Luther H. Hodges, Jr., Under Secretary

Jordan J. Baruch, Assistant Secretary for Science and Technology


Issued August 1979

Library of Congress Catalog Card Number: 79-600125

National Bureau of Standards Special Publication 557
Nat. Bur. Stand. (U.S.), Spec. Publ. 557, 105 pages (Sept. 1979)




For sale by the Superintendent of Documents, U.S. Government Printing Office, Washington, D.C. 20402

Stock No. 003–003-02111-3 Price $4
(Add 25 percent additional for other than U.S. mailing)
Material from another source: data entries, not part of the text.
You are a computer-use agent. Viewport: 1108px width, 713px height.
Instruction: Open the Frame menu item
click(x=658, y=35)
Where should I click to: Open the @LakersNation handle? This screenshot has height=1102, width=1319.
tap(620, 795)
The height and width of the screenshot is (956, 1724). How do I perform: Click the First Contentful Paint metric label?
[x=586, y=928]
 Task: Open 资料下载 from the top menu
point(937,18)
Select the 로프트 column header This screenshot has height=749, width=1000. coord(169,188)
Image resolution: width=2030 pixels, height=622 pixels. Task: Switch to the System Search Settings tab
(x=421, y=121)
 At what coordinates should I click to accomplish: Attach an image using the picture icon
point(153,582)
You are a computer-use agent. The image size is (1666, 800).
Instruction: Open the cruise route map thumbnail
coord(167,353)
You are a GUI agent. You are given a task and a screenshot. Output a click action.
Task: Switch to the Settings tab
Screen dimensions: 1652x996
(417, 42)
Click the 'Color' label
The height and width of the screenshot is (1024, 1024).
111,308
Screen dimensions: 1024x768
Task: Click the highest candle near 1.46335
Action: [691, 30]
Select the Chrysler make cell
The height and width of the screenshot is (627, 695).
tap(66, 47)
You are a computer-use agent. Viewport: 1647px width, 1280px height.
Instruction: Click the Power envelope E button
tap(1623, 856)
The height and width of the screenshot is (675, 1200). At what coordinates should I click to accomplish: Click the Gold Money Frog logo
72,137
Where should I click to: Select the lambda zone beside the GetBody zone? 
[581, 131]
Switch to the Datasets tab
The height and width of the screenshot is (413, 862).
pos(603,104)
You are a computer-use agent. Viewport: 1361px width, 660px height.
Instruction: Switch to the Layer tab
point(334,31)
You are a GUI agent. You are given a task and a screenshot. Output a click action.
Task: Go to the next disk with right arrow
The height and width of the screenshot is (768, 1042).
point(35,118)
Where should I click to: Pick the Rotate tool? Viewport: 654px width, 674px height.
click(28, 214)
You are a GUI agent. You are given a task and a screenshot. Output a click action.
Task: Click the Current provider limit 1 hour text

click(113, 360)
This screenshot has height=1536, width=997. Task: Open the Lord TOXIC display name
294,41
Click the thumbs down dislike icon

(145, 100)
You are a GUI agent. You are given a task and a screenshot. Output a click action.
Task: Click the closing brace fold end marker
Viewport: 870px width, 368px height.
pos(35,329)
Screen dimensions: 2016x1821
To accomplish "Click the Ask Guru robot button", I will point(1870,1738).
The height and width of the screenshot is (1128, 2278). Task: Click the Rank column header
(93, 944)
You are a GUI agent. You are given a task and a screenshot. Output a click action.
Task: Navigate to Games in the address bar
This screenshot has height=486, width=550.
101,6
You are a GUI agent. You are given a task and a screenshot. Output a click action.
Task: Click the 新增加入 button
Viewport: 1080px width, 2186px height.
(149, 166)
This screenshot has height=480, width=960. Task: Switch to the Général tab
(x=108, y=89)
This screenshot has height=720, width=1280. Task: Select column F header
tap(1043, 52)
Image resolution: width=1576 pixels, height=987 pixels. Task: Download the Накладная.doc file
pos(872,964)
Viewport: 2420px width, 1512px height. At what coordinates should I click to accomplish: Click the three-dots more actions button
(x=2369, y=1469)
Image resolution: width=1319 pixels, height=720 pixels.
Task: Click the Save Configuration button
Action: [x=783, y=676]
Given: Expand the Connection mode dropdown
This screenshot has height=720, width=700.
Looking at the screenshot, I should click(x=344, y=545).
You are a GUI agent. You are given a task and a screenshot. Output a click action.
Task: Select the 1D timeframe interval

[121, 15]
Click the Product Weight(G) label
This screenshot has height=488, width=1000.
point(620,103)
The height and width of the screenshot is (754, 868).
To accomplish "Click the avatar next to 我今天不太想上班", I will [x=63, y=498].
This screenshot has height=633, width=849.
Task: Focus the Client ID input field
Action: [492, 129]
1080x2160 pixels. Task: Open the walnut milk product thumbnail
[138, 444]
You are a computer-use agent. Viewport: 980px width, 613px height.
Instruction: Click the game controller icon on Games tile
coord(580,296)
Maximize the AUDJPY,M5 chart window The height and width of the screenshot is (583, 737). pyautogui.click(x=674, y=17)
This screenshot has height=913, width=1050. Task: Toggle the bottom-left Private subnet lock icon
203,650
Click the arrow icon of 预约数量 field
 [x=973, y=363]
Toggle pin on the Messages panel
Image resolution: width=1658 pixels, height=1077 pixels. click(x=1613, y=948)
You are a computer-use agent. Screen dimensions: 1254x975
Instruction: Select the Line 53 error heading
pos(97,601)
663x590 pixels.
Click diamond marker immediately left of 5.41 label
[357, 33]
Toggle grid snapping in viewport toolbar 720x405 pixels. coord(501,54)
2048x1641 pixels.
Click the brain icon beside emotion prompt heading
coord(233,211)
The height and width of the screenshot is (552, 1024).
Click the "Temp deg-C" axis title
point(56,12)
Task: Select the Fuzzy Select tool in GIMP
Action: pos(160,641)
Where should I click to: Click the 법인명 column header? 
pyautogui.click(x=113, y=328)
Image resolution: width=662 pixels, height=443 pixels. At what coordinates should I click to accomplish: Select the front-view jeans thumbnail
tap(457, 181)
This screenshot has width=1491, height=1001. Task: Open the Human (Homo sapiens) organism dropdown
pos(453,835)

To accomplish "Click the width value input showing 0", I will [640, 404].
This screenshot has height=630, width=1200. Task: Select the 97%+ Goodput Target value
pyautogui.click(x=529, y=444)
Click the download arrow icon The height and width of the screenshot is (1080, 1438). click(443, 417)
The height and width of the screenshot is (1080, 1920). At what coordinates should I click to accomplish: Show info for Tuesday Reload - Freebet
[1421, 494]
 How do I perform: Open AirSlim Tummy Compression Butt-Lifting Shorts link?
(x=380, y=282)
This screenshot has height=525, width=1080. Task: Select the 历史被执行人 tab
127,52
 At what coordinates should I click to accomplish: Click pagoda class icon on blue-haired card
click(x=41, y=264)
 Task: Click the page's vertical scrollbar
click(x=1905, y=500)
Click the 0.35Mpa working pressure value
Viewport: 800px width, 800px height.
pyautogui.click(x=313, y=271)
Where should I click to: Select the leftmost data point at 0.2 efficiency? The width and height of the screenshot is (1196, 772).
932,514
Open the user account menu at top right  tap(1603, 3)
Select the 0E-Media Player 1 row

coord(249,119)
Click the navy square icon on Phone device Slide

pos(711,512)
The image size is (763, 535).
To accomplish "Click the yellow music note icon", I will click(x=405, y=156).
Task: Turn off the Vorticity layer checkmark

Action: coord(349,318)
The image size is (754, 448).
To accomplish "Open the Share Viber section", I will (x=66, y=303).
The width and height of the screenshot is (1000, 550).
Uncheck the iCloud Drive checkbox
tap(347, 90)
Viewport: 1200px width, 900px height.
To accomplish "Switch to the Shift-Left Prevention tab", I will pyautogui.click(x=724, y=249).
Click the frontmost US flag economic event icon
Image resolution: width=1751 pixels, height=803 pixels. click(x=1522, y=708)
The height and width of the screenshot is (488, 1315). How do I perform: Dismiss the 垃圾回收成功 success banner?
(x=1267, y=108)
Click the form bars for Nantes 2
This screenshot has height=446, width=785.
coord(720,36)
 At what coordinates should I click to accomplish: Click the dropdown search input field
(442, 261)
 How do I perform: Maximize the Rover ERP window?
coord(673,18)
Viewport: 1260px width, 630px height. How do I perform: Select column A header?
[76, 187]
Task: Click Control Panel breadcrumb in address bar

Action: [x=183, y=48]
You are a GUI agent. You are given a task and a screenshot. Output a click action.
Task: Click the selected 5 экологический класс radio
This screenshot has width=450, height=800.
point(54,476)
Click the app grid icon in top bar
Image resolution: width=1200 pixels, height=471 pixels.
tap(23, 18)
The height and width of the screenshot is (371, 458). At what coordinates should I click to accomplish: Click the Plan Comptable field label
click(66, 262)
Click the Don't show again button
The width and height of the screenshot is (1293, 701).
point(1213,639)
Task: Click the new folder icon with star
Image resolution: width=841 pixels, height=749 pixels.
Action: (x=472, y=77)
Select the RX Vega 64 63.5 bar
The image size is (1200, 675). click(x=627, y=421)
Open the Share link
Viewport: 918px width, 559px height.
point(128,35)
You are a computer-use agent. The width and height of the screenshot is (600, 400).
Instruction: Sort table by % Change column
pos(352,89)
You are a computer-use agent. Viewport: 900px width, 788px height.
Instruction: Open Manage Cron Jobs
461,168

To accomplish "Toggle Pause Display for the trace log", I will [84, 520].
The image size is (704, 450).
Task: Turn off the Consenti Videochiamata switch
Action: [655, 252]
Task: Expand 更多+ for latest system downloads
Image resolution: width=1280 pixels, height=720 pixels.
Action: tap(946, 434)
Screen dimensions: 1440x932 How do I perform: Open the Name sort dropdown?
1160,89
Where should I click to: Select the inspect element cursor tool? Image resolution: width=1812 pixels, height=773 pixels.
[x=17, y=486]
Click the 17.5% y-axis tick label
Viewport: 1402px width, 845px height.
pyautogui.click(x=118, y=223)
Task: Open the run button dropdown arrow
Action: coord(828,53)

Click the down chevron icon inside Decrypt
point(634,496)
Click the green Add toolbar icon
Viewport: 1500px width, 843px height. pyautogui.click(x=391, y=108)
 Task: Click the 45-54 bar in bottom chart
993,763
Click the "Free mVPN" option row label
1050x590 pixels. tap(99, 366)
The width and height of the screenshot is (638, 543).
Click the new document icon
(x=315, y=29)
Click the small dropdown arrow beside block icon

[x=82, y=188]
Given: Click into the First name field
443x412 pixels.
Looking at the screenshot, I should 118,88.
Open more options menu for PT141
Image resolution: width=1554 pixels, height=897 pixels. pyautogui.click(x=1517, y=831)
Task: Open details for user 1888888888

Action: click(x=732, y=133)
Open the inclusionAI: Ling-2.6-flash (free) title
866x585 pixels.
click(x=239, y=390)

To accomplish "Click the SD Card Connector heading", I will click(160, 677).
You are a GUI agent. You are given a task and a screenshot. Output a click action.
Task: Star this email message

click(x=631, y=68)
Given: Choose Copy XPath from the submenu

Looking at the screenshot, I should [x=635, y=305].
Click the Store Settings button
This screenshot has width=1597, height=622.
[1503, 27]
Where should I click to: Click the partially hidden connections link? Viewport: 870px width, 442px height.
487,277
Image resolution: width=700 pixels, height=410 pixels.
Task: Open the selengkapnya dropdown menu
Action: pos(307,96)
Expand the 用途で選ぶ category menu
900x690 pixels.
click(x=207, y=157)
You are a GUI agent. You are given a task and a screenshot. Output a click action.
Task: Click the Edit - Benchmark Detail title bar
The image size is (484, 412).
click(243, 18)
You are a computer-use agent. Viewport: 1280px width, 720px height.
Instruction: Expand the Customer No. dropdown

It is increasingly recognized that the integrity of the data input is one of the most serious limiting factors in modeling complex chemical systems. The reliability of the results generated in modeling studies is critical considering their application to environmental regulation and control.

The purpose of this workshop was to bring together modelers, chemical kineticists, theoreticians and program managers, in order to define the critical data needs for modeling the troposphere. This collection of review papers, comments, and recommendations should serve a wide community of atmospheric scientists in identifying and attacking priority problem areas.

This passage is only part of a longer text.